It started well. That’s what we’ll probably say later when we’re laughing about it. It started well. Like these songs. Wait for Lazarus to come back on ‘cos that’s kind of how it started. A slow vibrating, swelling noise – dislocated shapes echoing out of the silence. Shapes ? Shapes don’t echo. Ignore me, I’m wasted. Settling into that dub bass with the fragments of feedback sounding queasily in the background, everything shifting and sliding slowly out of the old focus and into something different. Shaking your head as if descending into a dream and then that build into the trumpet, rising, rising, swelling and rising, peaking and climbing, a wave crashing over the sea wall you’ve put up around your consciousness. Jesus I am wasted. But that’s how it started. The song ? Not just the song.
I must be losing my mind…. It’s right there in the first verse. It’s not like they’re hiding these clues. It’s not particularly oblique. I must be losing my mind. Lost it and bought the tee shirt. Lost it and we’re a man down, carted off for an adventure in A&E whilst we sit here in silence and listen because we don’t know what else to do and don’t have control of our brains anymore. But it started well.
And now it’s The Cult again and standing at the edge of the world and, presumably, slipping off the edge of the world and tumbling into some terrible abyss, never to return. Except… except hang in there for a few minutes – it will feel like a few hours but believe that it’s a few minutes – and REM will roll around again. “Finest Worksong” is the most aptly titled song in the world. Listen to it blazing out of that cheap little tape player, all defiance and pride and get-up-and-go. I want to roll up my sleeves. Andy wants to roll up a joint. He is rolling one up. No wonder we’re not finding our minds, he must have done this every time that song has come on. Worksong, roll one up. Rewind tape. Smoke joint. Listen to Lazarus and believe we are touching the outer limits of a higher state of being.

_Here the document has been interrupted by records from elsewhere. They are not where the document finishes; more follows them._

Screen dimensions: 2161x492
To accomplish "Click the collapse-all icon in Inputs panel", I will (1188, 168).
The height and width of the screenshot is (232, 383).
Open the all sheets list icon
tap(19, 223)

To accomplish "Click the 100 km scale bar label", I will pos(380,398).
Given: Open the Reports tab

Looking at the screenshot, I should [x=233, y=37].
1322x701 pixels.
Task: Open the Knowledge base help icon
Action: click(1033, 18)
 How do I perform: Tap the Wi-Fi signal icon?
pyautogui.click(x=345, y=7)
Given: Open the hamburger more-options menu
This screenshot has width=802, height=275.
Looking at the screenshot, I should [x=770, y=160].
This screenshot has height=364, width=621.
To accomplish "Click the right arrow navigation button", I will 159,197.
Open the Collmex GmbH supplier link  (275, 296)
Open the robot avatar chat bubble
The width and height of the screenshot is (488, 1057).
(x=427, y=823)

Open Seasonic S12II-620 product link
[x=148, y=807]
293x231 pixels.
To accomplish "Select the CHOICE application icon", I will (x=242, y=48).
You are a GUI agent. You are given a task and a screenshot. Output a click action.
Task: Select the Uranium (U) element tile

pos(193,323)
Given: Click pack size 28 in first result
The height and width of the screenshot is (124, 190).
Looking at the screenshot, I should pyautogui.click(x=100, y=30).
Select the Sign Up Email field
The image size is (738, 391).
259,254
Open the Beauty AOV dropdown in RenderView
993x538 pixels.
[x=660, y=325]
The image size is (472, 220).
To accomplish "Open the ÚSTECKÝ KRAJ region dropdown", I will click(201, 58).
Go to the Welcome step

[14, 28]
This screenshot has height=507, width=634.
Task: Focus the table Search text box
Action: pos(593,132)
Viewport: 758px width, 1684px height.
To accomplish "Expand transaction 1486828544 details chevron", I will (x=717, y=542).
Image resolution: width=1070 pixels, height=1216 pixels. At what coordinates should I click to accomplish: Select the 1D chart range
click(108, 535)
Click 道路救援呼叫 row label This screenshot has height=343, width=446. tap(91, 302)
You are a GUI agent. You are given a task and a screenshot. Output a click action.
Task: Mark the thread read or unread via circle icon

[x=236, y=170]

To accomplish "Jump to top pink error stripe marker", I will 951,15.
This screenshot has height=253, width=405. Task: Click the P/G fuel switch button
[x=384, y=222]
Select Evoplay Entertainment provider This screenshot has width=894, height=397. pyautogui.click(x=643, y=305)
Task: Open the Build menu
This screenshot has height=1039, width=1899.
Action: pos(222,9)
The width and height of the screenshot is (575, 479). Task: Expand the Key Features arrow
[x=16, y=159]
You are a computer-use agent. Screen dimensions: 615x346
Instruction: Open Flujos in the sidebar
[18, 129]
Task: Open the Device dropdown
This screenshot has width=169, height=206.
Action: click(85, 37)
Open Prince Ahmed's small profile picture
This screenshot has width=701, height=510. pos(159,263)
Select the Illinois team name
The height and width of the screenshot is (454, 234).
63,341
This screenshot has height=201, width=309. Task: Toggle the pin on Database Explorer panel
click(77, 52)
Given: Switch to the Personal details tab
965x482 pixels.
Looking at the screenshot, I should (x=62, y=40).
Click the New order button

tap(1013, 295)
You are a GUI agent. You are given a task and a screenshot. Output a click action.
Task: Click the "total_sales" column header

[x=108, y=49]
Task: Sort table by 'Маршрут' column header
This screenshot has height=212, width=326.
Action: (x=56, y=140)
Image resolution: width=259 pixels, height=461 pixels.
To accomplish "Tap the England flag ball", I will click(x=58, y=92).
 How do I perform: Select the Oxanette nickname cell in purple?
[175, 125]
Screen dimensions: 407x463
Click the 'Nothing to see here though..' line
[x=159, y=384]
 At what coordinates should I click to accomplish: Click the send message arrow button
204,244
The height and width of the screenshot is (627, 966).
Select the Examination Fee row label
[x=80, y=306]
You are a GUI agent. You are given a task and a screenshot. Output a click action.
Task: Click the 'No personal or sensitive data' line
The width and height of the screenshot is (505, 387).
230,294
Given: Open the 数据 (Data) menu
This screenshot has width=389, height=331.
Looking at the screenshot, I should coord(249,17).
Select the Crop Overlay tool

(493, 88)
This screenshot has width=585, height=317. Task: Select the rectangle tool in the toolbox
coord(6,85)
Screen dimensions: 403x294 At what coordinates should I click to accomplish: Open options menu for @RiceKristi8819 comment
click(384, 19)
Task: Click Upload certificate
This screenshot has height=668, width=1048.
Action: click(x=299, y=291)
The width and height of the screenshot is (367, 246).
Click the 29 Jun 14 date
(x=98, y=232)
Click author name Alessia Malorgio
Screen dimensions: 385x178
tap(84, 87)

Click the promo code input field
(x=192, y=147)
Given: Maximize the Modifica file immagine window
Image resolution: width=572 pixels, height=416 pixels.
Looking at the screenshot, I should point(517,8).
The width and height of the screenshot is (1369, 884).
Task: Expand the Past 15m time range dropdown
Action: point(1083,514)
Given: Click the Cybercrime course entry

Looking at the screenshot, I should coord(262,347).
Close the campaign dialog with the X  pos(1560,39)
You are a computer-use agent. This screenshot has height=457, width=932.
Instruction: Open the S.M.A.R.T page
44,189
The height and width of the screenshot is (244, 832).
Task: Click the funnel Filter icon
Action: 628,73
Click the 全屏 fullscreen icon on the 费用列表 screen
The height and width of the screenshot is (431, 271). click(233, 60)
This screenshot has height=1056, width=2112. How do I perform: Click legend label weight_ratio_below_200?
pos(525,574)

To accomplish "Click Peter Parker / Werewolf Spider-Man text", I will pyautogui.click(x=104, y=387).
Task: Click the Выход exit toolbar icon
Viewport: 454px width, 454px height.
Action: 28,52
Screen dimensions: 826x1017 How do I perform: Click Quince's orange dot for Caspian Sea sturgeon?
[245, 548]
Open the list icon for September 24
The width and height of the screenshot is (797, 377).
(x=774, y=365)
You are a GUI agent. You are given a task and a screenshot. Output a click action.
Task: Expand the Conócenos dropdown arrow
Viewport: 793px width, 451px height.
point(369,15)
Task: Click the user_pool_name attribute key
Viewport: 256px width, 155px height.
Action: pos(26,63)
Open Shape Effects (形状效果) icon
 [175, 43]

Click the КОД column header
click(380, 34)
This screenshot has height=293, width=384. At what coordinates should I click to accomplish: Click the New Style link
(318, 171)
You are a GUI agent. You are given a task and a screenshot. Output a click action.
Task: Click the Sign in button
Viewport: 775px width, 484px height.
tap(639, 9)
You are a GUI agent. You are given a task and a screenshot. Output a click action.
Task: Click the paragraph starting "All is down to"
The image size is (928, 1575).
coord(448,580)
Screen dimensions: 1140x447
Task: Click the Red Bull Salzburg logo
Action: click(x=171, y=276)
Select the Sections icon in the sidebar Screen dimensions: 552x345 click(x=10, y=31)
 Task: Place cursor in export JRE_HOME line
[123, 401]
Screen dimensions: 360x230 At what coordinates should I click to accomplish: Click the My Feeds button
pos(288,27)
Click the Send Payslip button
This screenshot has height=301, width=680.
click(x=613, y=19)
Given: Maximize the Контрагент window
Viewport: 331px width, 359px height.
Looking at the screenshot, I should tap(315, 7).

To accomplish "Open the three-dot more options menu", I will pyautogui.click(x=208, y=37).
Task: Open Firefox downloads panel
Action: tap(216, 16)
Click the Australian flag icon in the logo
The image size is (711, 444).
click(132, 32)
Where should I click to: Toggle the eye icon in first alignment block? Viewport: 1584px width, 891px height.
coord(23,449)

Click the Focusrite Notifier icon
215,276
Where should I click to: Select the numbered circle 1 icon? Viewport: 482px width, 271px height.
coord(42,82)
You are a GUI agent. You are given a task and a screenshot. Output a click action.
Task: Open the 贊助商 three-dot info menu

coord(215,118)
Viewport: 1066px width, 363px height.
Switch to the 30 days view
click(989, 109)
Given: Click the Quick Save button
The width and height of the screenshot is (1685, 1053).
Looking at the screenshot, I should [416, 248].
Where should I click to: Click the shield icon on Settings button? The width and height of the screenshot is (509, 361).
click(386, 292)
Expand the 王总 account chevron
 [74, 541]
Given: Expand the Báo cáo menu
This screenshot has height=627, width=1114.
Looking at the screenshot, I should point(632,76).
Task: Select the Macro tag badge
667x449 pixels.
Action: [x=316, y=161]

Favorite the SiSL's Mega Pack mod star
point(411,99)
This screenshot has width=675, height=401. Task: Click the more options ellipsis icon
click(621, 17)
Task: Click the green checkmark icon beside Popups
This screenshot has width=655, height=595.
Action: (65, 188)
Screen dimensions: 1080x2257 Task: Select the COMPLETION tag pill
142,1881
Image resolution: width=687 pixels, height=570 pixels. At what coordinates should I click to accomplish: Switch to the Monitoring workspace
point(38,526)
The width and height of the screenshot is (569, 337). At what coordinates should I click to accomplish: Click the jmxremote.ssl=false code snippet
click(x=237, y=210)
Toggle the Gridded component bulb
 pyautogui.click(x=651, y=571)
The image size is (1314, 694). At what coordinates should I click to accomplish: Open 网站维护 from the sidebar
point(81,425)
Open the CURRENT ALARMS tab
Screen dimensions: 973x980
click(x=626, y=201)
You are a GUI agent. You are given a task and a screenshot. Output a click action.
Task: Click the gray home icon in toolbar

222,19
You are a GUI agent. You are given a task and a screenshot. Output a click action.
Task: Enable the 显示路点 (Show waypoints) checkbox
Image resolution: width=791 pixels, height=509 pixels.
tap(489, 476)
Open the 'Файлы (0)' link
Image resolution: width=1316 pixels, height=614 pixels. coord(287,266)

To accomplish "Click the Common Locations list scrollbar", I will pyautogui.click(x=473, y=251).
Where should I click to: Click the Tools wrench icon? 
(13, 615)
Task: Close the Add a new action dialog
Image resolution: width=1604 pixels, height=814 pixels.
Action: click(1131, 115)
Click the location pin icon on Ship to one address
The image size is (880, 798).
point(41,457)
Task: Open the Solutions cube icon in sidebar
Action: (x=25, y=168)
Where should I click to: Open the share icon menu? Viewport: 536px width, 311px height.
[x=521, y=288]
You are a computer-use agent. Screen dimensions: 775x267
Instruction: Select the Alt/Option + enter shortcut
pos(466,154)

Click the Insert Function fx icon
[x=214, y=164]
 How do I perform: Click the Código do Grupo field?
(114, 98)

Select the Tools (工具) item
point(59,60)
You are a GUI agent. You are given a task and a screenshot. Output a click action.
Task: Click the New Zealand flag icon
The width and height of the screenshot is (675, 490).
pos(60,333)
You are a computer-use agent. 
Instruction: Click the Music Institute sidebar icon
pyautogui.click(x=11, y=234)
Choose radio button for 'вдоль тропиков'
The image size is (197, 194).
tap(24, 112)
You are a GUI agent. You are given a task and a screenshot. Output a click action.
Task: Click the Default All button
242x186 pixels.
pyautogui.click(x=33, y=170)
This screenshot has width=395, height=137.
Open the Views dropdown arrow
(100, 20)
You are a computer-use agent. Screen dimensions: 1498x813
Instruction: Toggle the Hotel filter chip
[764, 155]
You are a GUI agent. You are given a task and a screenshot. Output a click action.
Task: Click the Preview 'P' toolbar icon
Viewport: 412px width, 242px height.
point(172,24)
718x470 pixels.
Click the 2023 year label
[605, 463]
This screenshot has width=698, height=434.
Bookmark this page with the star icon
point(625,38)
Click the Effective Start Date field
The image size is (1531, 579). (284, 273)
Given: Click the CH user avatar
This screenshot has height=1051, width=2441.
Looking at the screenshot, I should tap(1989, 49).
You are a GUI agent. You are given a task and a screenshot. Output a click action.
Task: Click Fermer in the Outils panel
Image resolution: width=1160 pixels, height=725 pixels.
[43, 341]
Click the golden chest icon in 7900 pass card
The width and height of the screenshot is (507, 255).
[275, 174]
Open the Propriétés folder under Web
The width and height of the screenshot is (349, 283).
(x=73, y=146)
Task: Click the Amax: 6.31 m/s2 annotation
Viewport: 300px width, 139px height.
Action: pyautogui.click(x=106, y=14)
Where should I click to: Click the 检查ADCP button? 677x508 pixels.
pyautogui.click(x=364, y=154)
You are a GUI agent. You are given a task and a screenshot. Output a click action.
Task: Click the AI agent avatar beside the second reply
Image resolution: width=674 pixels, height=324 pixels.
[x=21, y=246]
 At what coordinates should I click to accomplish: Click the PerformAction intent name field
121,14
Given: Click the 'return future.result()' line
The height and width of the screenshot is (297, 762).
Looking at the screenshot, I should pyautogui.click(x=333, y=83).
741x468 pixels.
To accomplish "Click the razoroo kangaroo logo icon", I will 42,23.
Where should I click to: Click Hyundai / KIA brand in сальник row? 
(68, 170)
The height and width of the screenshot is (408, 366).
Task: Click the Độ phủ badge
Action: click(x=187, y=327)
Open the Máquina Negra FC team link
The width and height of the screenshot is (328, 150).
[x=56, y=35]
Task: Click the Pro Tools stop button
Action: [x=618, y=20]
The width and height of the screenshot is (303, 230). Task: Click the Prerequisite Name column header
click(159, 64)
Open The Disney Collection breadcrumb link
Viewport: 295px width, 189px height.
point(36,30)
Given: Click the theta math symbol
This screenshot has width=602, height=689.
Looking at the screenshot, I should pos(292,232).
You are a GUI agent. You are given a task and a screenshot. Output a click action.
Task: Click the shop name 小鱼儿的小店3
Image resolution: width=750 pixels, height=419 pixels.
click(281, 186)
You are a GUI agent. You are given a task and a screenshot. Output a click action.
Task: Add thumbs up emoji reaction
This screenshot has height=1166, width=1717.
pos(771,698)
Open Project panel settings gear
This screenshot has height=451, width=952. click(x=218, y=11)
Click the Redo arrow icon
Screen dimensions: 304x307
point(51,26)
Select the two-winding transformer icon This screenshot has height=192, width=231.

Finish smoking. Listen to The Cult and believe we are about to be pitched into the deepest reaches of hell itself, taunted by Ian Astbury, possibly brandishing a tomahawk. Worksong. Repeat. Must break the cycle but unable to speak. This way madness lies…
What was that ? What the hell was that ? Shit, it’s the phone. It’s… Andy’s answering. How can he still function ? What ? They’re okay ? They’re sitting behind a curtain in A&E on a bed laughing their heads off whilst we’ve been here in despair with Ian Astbury and REM and The Boo Radleys ? If I had any pieces of my mind left I’d be giving them one now. But they’re alright. And that means we’ll be alright.